## Data records
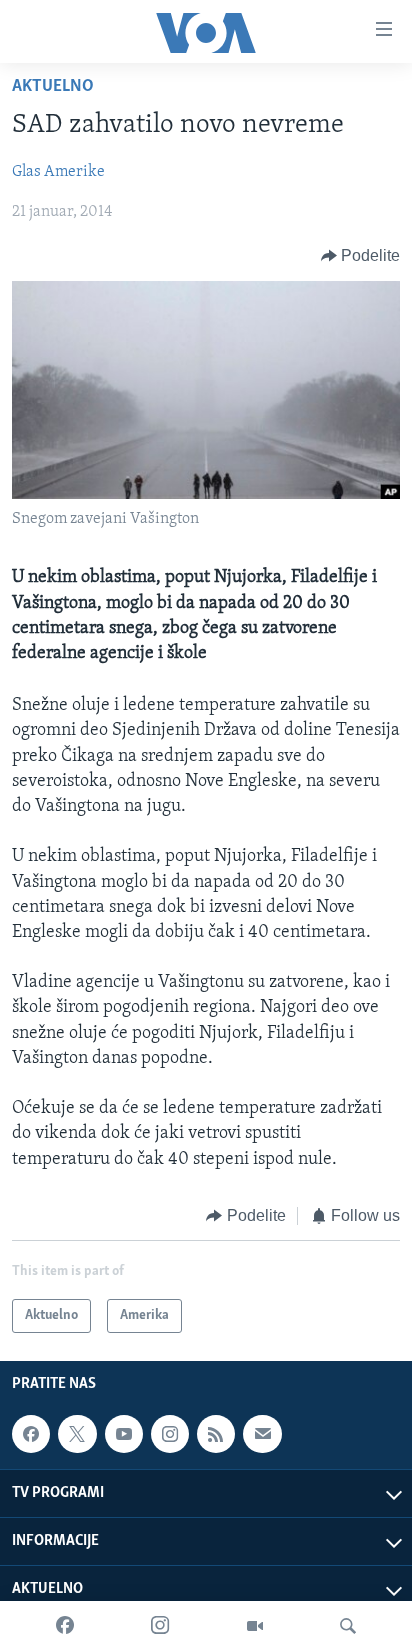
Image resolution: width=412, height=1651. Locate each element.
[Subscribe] (262, 1434)
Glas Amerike (58, 172)
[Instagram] (160, 1626)
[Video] (255, 1626)
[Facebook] (65, 1626)
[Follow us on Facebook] (31, 1434)
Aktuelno (53, 87)
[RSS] (216, 1434)
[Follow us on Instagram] (170, 1434)
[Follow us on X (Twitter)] (77, 1434)
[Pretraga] (348, 1626)
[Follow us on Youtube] (124, 1434)
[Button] (361, 256)
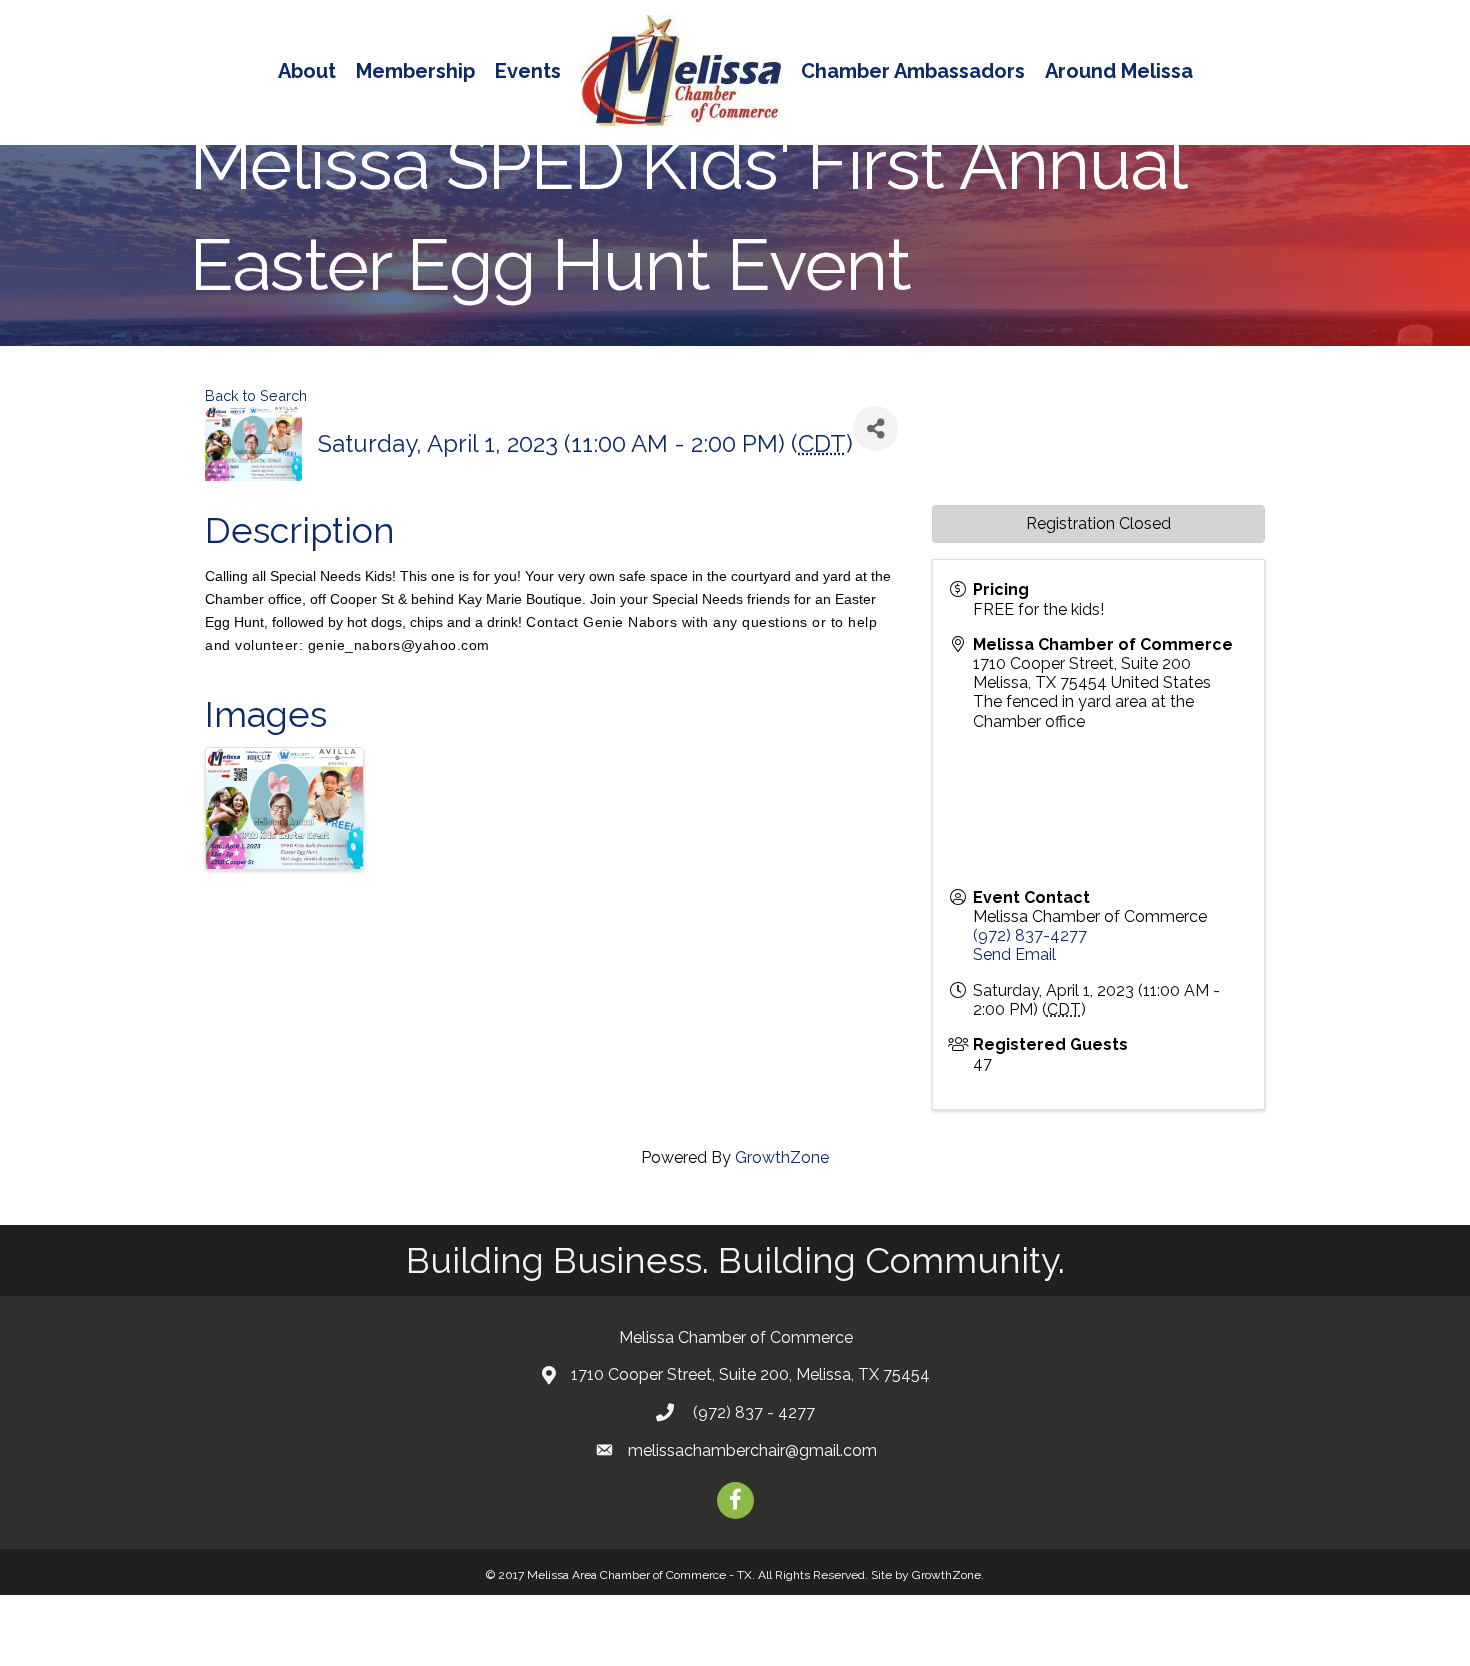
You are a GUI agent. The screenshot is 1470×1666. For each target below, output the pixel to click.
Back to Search (256, 395)
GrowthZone (782, 1157)
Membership (415, 71)
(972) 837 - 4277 (752, 1412)
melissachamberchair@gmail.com (752, 1450)
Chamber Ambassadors (913, 71)
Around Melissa (1119, 71)
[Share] (875, 428)
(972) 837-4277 (1030, 935)
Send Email (1014, 954)
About (307, 71)
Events (528, 71)
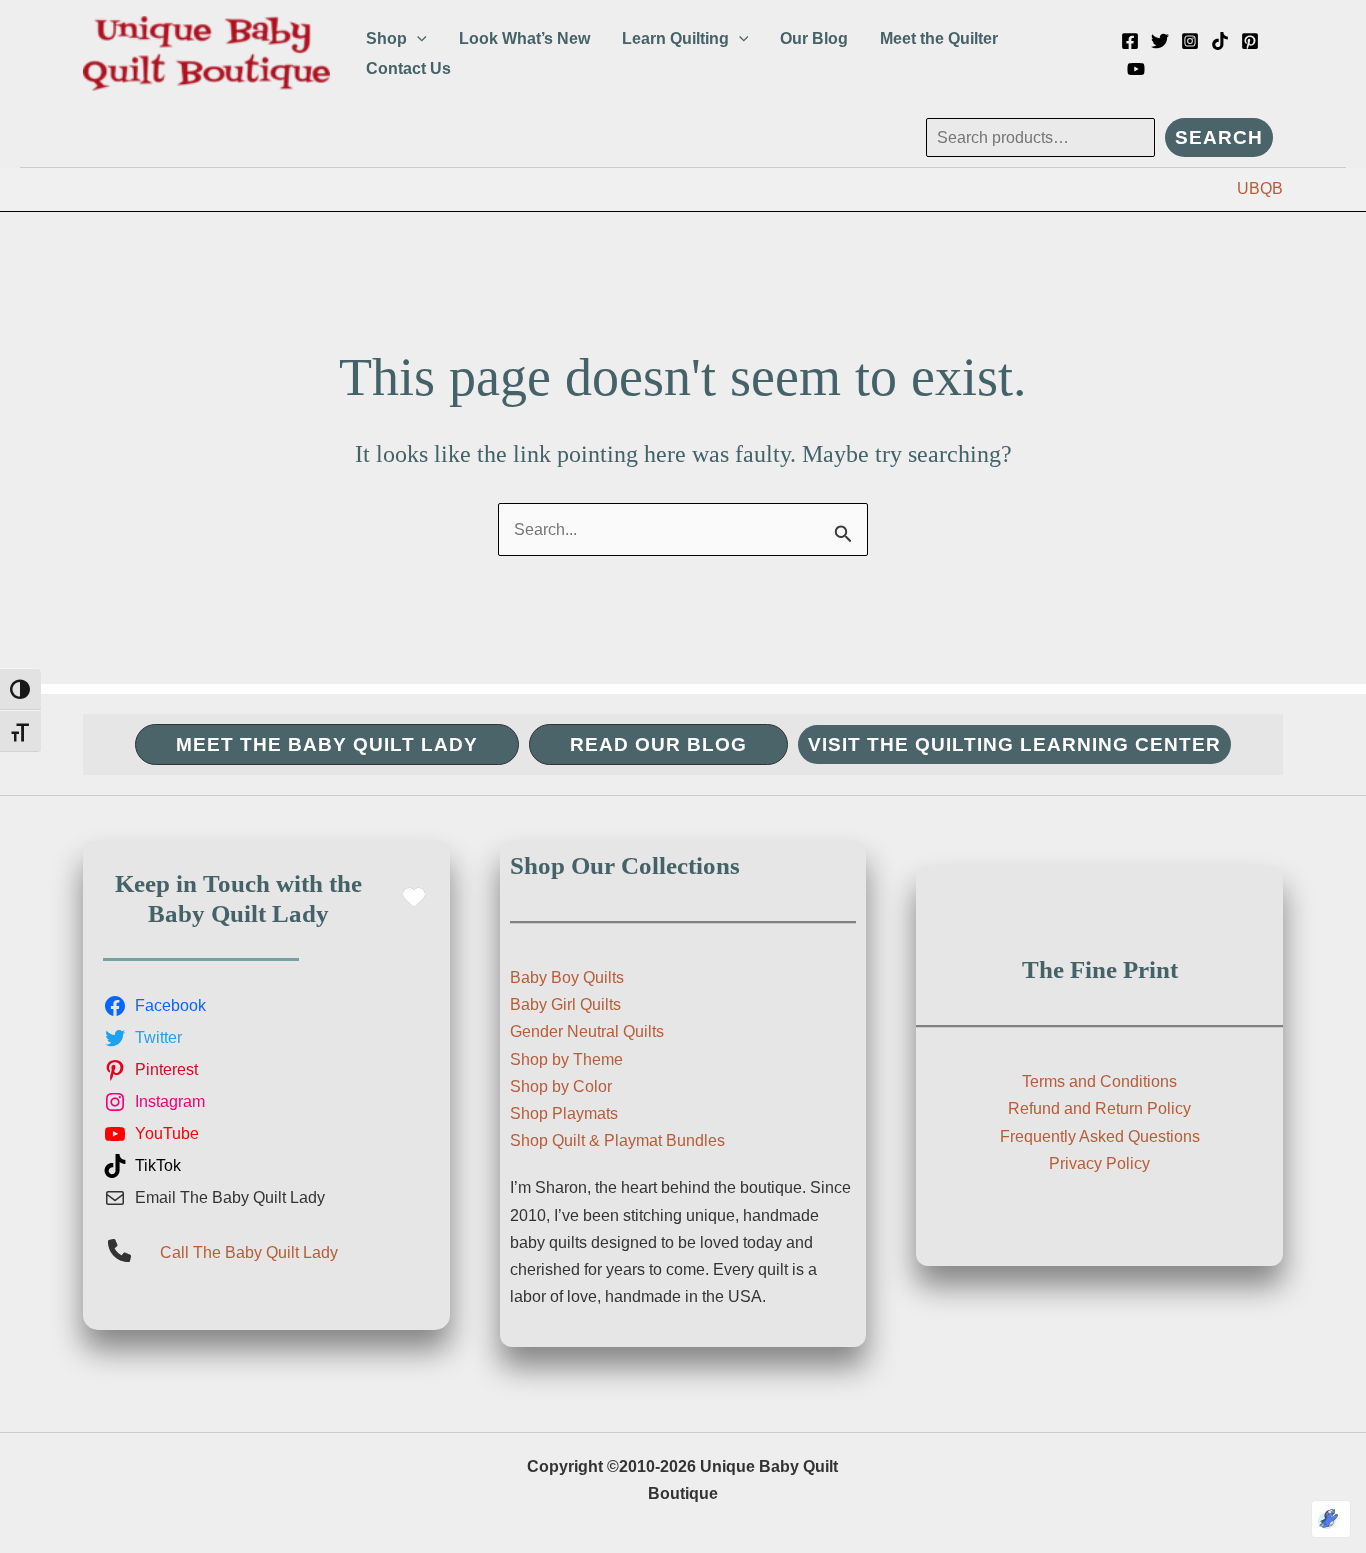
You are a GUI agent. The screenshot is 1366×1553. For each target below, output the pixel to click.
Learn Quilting (675, 38)
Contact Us (408, 68)
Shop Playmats (564, 1113)
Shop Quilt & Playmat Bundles (617, 1140)
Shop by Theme (566, 1059)
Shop (386, 38)
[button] (417, 39)
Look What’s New (524, 38)
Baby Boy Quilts (567, 977)
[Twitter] (1160, 41)
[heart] (414, 897)
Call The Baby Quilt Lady (249, 1252)
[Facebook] (1130, 41)
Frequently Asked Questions (1100, 1136)
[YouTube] (1136, 69)
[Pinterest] (1250, 41)
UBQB (1260, 188)
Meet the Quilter (939, 38)
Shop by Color (561, 1086)
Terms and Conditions (1099, 1081)
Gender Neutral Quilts (587, 1031)
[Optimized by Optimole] (1331, 1519)
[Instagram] (1190, 41)
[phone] (119, 1250)
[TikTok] (1220, 41)
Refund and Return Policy (1099, 1108)
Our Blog (814, 38)
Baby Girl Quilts (565, 1004)
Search (1219, 137)
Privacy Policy (1099, 1163)
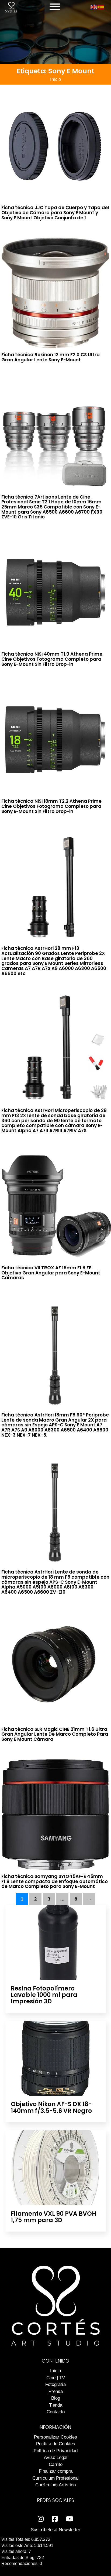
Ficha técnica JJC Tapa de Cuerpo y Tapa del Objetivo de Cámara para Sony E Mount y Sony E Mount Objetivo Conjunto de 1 (55, 212)
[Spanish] (101, 6)
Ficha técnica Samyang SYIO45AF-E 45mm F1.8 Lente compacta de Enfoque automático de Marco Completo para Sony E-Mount (54, 1881)
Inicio (55, 79)
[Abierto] (55, 6)
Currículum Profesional (55, 2478)
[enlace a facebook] (55, 2519)
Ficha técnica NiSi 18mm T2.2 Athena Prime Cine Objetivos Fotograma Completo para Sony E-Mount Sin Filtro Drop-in (51, 806)
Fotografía (55, 2384)
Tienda (55, 2405)
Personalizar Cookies (55, 2437)
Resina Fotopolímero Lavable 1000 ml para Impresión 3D (44, 1994)
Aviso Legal (55, 2457)
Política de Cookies (55, 2443)
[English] (94, 6)
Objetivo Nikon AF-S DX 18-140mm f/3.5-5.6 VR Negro (51, 2107)
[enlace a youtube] (69, 2519)
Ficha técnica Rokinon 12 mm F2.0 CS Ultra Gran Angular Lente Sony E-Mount (50, 357)
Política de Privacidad (56, 2450)
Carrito (56, 2464)
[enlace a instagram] (41, 2519)
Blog (55, 2398)
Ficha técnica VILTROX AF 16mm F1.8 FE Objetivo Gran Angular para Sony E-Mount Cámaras (50, 1273)
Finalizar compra (55, 2471)
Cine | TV (55, 2377)
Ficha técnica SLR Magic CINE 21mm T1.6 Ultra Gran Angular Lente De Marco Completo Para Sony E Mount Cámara (54, 1734)
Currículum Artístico (55, 2484)
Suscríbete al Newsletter (55, 2529)
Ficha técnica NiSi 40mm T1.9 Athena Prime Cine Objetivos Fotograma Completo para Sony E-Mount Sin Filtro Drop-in (51, 659)
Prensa (55, 2391)
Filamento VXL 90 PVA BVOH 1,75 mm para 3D (53, 2217)
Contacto (56, 2411)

## Work task
For each line of the entries that includes "enlace", show that line.

## Written reply
[enlace a facebook] (55, 2519)
[enlace a youtube] (69, 2519)
[enlace a instagram] (41, 2519)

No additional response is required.